We can also document similar practices of the Greeks/Macedonians and Romans aimed at the destruction of solid men - women relationships as a way to control cultures and peoples, particularly toward captive people. For example, at the spiritual level, the Greek and Roman attempted to separate Auset (Isis) and Ausar (Osiris) in what the European world refers to as the cult of Isis -- they had her mated to a bull god Serapis the Greek version of the lower Egypt god - bull.

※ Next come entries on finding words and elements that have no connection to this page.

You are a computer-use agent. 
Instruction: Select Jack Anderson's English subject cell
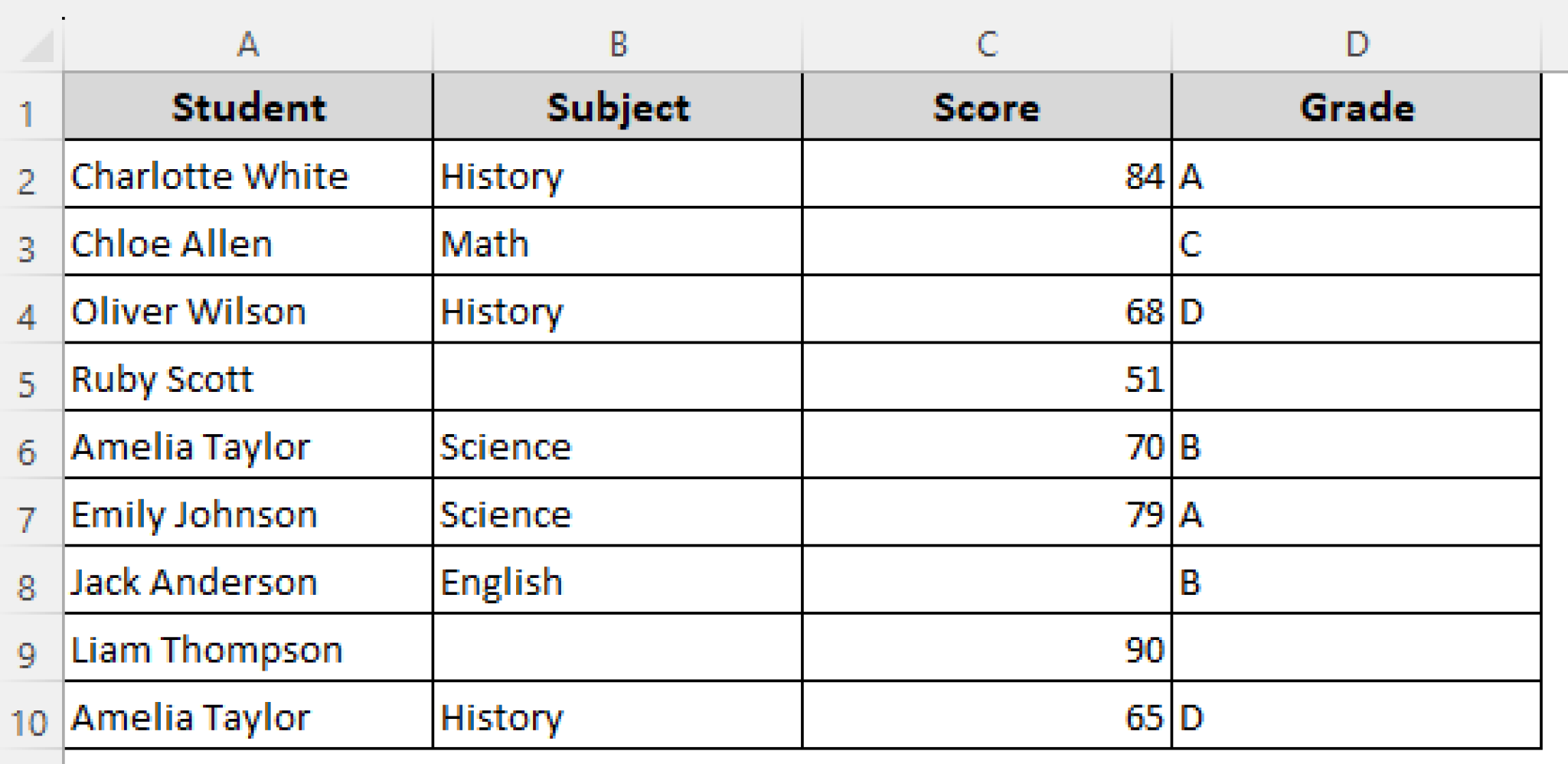click(618, 581)
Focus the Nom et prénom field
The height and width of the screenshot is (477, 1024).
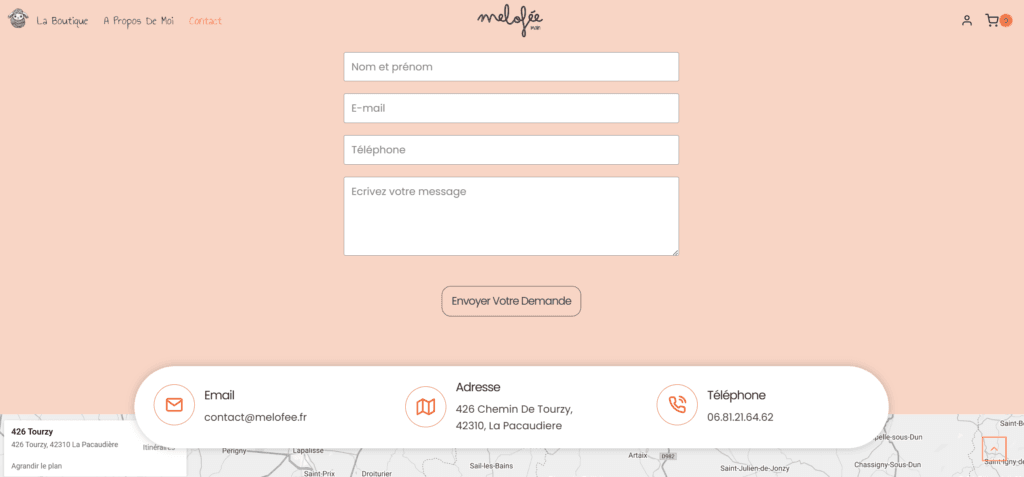(x=511, y=67)
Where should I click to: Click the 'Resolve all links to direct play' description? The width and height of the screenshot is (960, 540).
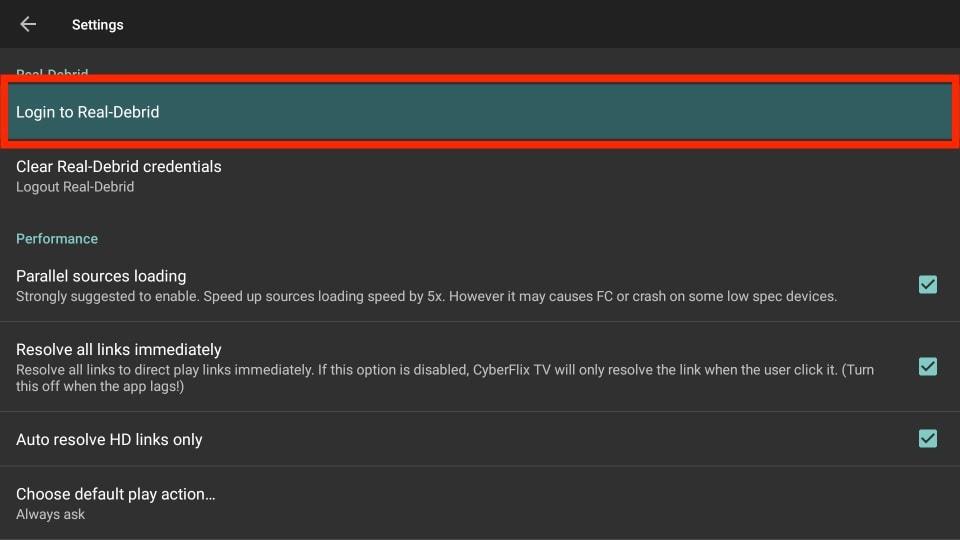click(x=444, y=370)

There is no need for me to remind you about the deliberate destruction of our family structures ... or the similar practices visited upon similarly impacted peoples such as the Native American. Given all this is there any wonder that stable love relationship are hard to find and hard to maintain? Is there any wonder that some people, especially women are afraid of love, afraid of being hurt so they wind up being trapped in an endless approach-avoidance cycle. Clearly many people feel that because of the many problems associated with intimate relationship that it is better to avoid than to approach -- if you avoid then you won't run the risk of being hurt. Or is there any confusion about the fact that others happily suffer abuse -- including physical -- in the specious hope that the abusive relationship is love?

Is there any wonder that there is such confusion about sexual relationships, dating, family and whatnot? The human species needs love -- real love -- to prosper. An attack on love is an attack on human civilization.

I conclude by saying that the only reason I bring all this up is to suggest that true love can never really flourish in a social milieu that opposes it existence.